A carbon footprint is a calculation of the amount of greenhouse gas (GHG) emissions resulting from farming practices. GHG emissions contribute to global climate change. These emissions are then divided by milk production and per hectare as environmental impact indicators. The figure per milk production is important since this shows what environmental impact milk products have as bought by consumers, and it is important to reduce this figure for the sustainability of milk production. The GHG emissions per hectare are an important indicator of the environmental impact of each portion of land that is being farmed.
Figure 3: Average GHG emissions per kilogram of milk and per hectare for baseline and current years
Figure 3 indicates that both of these carbon footprint values have become lower on the Trace & Save farms when comparing baseline values to current values. Although the change does not seem big (-0.08 kg CO2e/kg FPCM, and -1.6 kg CO2e/ha) any reduction in GHG emissions is good progress, especially since about two-thirds of the farmers have shown reductions from their baseline values.
Nutrient use efficiency and nutrient excesses are indicators of potential pollution resulting from the inefficient use of nitrogen and phosphorous on farms. Excess nitrogen and phosphorous which enters water sources, and excess nitrogen that is released into the atmosphere causes pollution. These are some of the significant environmental impacts resulting from agricultural practices. In order to improve the sustainability of dairy farming, it is important to improve nitrogen use efficiency (NUE) and phosphorous use efficiency (PUE), and decrease the amount of excess N and P.
Figure 4: Average NUE and N excess for baseline and current years
Figure 4 shows that the NUE has improved on 74% of the farms by an average of 6.9% and that the N excess has decreased on 74% of the farms by an average of 56 kg N/ha. These are both large improvements and are the most significant improvements of all the results from this assessment. That said, the current averages of 35.6% NUE and 206 kg excess N/ha are not great, and even further improvement needs to be made by farmers to reduce the environmental impact of dairy farming.
Figure 5: Average PUE and P excess for baseline and current years
Figure 5 shows that PUE and P excess have also both improved, although on slightly fewer farms – 70% and 62% of farms respectively. These values have improved by 10.3% and -11 kg excess P/ha, which are good improvements.
The improvements in N and P efficiency are especially notable since the previous assessment done on 45 farms had shown the Nutrient score to be the only score that had not improved at that stage. It is encouraging to see that this trend has been reversed and that great progress has been made with regards to nutrient management on these farms.
It is impressive to see that Trace & Save farmers have been able to improve on indicators in all four aspects of the SWAN system and that for each indicator a good majority of farms have shown improvement. We credit these improvements to the hard work done by farmers to implement sustainability best-practices, and encourage farmers to continue pursuing improved sustainability in the future.
- Rantoa, N. R. (2009).
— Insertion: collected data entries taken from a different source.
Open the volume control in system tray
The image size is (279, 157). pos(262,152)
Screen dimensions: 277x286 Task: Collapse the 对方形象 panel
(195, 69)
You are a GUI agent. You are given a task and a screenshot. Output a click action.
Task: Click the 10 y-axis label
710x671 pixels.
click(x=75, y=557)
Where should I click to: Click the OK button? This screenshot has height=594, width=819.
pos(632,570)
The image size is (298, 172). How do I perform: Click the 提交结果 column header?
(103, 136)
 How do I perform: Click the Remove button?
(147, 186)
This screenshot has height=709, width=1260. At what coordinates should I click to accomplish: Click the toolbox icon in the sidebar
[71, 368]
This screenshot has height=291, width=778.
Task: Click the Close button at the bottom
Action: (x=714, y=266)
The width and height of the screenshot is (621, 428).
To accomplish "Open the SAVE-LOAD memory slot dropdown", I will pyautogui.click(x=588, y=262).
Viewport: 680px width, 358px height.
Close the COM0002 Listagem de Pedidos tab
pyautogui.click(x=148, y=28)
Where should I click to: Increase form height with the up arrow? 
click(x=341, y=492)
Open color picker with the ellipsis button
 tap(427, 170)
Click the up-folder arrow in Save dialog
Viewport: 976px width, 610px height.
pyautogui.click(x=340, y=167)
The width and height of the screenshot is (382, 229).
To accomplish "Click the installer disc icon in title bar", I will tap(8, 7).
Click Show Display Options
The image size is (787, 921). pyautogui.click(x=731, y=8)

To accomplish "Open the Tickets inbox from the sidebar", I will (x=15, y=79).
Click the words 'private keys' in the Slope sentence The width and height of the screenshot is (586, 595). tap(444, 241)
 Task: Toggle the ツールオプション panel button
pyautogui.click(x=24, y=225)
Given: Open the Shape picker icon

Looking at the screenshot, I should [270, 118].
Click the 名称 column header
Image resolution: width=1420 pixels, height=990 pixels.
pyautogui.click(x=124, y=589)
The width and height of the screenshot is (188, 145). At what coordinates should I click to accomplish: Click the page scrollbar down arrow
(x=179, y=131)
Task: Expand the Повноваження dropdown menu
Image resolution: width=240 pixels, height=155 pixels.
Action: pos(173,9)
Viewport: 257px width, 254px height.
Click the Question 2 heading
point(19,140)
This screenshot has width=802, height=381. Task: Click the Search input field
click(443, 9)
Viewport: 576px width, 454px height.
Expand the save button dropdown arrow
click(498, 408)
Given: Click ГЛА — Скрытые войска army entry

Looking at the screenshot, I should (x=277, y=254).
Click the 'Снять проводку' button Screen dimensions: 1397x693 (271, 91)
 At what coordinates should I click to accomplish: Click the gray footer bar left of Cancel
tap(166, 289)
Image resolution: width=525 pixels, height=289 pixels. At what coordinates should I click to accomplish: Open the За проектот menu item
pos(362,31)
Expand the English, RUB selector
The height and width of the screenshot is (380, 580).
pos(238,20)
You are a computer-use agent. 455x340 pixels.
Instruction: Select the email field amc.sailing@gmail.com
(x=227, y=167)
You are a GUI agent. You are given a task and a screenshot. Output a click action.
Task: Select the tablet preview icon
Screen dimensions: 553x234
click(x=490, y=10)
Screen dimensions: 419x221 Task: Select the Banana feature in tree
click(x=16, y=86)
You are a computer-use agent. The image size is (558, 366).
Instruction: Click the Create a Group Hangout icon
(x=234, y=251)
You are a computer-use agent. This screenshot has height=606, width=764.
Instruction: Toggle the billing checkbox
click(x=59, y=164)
Estimating organic carbon stocks in South African soils. A dissertation submitted in accordance with the requirements for the Magister Scientiae Agriculturae degree in Soil Science in the Department of Soil, Crop and Climate Sciences, Faculty of Natural Sciences, University of the Free State, Bloemfontein.
- Du Preez, C. C., Van Huyssteen, C. W., & Mnkeni, P. N. (2011). Land use and soil organic matter in South Africa 2: A review on the influence of arable crop production. South African Journal of Science, 107(5), 1-8.